Comparison between calculated and experimental values. (a) Test bench. (b) Comparison between calculated and test values when α = 0°. (c) Test values when α = 6°.

It can be seen from Figure 3(b) that, at α = 0°, the simulation results of the external characteristics of the model pump have a high consistency with the test results. The test efficiency value of the model pump at the test guarantee point (design condition) is 81.35%, the efficiency value of the simulation at this point is 84.85%, and the relative error between them is 4.3%; the test head value at the test guarantee point is 15.43 m, the simulated head value is 15.34 m, and the absolute error of them is 0.09 m, which is about 0.58% of the test head value. Moreover, with the small flow condition, the simulation value of efficiency is less than the test value and the result of the large flow condition is just the opposite. The relative error between the efficiency test value and simulation value increases slightly, but the relative error does not exceed 7.2%. Because the simulation calculation does not consider the volume loss, mechanical loss, and friction loss at the bearing seal. In general, the physical model and calculation method used in this study can meet the research needs in the calculation accuracy of the range of working conditions in this study. It can be seen from Figure 3(c) that, at α = 6°, the test efficiency value in the test guarantee point is 82.71% which is 1.36% higher than the test value. Similarly, the test head at α = 6° in the test guarantee point is 15.49 m which is 0.06 m higher than that at α = 0°. The above results show that the position of guide vane circumferential placement has a great influence on the efficiency of the nuclear reactor coolant pump.

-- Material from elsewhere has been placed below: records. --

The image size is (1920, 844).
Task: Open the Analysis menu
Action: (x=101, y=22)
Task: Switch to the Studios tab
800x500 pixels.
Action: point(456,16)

3.2. Influence of Guide Vane Circumferential Placement Position on the External Characteristics of the Nuclear Reactor Coolant Pump

Figure 4 shows the variation curve of efficiency and head value of the nuclear reactor coolant pump with circumferential angle of the guide vane. From Figure 4, it can be seen that the variation trend of efficiency and head value of the nuclear reactor coolant pump with guide vane circumferential angle is similar when the nuclear reactor coolant pump of different guide vane circumferential placement positions operates in design conditions. With the increase in the circumferential angle α of the guide vane, the efficiency and head value increase first and then decrease, and the maximum value appears at the guide vane circumferential placement angle of α = 9°. The minimum value is located at α = 18°. The absolute error of the minimum and maximum efficiency is 2.38% and head is 0.56 m which is about 3.1% of the design head. The above phenomenon indicates that the circumferential placement position of the guide vane has a great influence on the efficiency value of the nuclear reactor coolant pump and has little influence on the head value. There is an optimal guide vane circumferential placement position.

Figure 4 

The influence of guide vane circumferential placement position on the efficiency and head of the nuclear reactor coolant pump.

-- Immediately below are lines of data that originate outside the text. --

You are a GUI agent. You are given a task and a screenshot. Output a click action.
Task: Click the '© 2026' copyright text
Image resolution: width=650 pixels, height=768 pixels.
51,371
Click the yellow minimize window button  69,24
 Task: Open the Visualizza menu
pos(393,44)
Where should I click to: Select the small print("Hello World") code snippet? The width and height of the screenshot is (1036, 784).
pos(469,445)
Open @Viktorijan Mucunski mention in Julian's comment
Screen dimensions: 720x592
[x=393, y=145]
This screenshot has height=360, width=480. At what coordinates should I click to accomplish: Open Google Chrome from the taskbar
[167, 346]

3.3. Influence of the Circumferential Arrangement Position of the Guide Vanes on Hydraulic Loss of the Guide Vane and Its Volute

In order to further study the influence law of the circumferential placement position of the guide vane on the internal flow of the nuclear reactor coolant pump, the hydraulic loss of the guide vane and the volute of the nuclear reactor coolant pump of different guide vane circumferential angles α are extracted under the design conditions. The result is shown in Figure 5. It can be seen from Figure 5 that, as the circumferential angle of the guide vane changes, the hydraulic loss in the guide vane has only a slight fluctuation, but the hydraulic loss in the volute has a large change, and the change trend is first decreased and then increased. The maximum hydraulic loss in the volute is 0.79 m, the minimum value is 0.39 m, and the fluctuation value is 0.4 m, which accounts for 50.1% of the maximum loss.

Figure 5 

The influence of guide vane circumferential placement position on hydraulic loss of the guide vane and its volute.

In summary, the circumferential placement position of the guide vanes has a greater influence on the internal flow of the volute and the proper placement position of the guide vanes in the circumferential direction can reduce the internal hydraulic loss of the volute. This is mainly because the change of the position of the guide vane in the circumferential direction does not affect the matching of the inlet flow angle of the guide vane with its inlet angle. In other words, the circumferential placement position of the guide vane does not affect the inflow condition of the guide vane inlet; thus, it does not change its internal flow loss. Furthermore, small fluctuations are caused only by the rotor-stator interaction between the impeller and the guide vane. This is because the change in position of guide vane circumferential placement will affect the position of the guide vane runner relative to the diffuser at the outlet of the volute, thus changing the stability of the flow in the volute and thereby affecting its hydraulic loss.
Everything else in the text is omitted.